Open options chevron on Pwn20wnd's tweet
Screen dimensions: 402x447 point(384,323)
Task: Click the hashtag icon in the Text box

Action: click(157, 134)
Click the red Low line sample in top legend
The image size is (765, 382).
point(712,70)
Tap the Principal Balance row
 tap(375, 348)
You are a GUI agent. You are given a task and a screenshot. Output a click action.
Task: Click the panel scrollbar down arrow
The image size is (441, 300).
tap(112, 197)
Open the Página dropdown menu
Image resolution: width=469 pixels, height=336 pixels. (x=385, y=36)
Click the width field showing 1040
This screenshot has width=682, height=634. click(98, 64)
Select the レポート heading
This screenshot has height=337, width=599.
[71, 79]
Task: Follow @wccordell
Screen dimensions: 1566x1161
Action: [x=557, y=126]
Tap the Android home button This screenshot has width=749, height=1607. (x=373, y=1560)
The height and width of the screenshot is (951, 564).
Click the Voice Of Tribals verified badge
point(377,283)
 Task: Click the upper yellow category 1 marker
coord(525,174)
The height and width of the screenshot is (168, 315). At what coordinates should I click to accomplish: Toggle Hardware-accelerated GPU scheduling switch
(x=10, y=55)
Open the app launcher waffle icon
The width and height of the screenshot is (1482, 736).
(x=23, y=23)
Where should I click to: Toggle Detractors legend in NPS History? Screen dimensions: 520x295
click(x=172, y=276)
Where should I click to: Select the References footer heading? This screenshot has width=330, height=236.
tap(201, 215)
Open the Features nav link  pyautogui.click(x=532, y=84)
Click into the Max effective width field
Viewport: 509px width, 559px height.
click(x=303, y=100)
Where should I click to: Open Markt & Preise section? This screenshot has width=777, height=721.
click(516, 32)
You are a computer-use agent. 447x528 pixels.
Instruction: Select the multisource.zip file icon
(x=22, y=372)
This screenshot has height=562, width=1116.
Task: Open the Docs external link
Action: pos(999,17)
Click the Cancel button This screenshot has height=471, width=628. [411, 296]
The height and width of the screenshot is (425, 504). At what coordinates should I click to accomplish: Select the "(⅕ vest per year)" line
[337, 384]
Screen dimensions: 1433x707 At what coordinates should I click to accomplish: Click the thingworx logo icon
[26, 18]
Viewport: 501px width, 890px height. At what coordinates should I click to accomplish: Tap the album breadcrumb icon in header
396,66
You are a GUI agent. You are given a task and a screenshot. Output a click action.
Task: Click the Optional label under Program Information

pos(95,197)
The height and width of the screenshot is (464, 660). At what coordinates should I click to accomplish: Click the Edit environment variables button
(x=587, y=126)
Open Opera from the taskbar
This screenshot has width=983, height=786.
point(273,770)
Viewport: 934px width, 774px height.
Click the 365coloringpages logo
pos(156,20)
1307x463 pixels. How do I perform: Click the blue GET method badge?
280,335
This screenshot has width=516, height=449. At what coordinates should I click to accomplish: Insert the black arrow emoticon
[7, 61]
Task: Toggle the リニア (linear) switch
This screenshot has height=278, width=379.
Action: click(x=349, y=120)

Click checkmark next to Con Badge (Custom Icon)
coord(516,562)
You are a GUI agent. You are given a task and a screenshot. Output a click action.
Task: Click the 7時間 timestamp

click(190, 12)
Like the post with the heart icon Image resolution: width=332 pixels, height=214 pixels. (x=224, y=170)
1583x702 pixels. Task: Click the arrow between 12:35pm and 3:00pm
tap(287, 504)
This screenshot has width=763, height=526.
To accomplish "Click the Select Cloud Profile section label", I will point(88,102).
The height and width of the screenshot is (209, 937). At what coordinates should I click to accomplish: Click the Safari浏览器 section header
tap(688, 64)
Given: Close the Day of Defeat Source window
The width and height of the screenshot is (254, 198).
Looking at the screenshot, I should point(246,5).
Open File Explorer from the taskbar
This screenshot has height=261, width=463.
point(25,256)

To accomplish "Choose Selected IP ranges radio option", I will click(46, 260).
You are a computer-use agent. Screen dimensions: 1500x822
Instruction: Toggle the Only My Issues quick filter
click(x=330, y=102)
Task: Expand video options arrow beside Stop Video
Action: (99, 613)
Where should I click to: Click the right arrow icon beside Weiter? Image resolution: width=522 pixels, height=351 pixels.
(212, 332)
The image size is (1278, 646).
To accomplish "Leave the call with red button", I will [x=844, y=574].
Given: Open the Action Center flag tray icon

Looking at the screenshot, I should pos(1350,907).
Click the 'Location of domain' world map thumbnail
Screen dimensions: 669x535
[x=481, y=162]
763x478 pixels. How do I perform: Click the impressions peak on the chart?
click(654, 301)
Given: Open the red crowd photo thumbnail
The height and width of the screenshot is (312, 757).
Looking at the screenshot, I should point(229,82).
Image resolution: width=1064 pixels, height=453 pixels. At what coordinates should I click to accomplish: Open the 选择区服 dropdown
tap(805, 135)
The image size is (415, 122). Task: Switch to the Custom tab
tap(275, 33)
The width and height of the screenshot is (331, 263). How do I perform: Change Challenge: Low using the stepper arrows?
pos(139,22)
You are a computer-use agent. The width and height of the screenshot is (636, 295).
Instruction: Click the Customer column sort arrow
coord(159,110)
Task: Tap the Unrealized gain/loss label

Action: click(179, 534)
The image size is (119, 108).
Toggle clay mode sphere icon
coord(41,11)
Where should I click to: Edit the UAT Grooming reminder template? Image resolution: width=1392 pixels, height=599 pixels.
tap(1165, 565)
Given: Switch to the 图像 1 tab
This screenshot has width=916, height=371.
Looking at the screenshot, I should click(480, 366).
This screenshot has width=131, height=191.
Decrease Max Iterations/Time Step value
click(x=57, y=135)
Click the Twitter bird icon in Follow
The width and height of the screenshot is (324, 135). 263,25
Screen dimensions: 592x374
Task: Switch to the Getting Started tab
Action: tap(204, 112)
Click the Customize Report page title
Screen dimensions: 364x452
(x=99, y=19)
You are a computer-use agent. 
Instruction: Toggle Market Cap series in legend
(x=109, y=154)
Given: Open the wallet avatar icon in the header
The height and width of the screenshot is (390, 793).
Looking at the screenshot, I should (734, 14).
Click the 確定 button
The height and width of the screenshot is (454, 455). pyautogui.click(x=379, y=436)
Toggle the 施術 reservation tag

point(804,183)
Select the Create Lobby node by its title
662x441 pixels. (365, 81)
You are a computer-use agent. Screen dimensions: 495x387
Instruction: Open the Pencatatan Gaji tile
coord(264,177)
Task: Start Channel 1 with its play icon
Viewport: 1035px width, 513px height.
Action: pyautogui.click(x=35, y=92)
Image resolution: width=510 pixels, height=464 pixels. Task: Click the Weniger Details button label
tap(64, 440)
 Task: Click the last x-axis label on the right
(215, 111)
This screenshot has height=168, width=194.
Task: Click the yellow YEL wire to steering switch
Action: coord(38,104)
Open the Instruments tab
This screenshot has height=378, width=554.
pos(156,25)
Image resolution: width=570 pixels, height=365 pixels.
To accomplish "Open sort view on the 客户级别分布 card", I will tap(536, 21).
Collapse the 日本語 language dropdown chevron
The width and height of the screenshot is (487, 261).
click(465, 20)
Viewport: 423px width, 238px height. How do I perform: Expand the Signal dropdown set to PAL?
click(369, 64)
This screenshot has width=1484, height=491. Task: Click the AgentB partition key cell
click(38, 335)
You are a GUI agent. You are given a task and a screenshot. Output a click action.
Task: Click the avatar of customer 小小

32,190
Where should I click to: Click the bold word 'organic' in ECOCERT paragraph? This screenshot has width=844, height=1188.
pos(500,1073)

+--

TASK DIRECTIONS:
Whenever a line above contains "with", copy that line.

FINAL ANSWER:
Like the post with the heart icon Image resolution: width=332 pixels, height=214 pixels. (x=224, y=170)
To accomplish "Leave the call with red button", I will [x=844, y=574].
Task: Start Channel 1 with its play icon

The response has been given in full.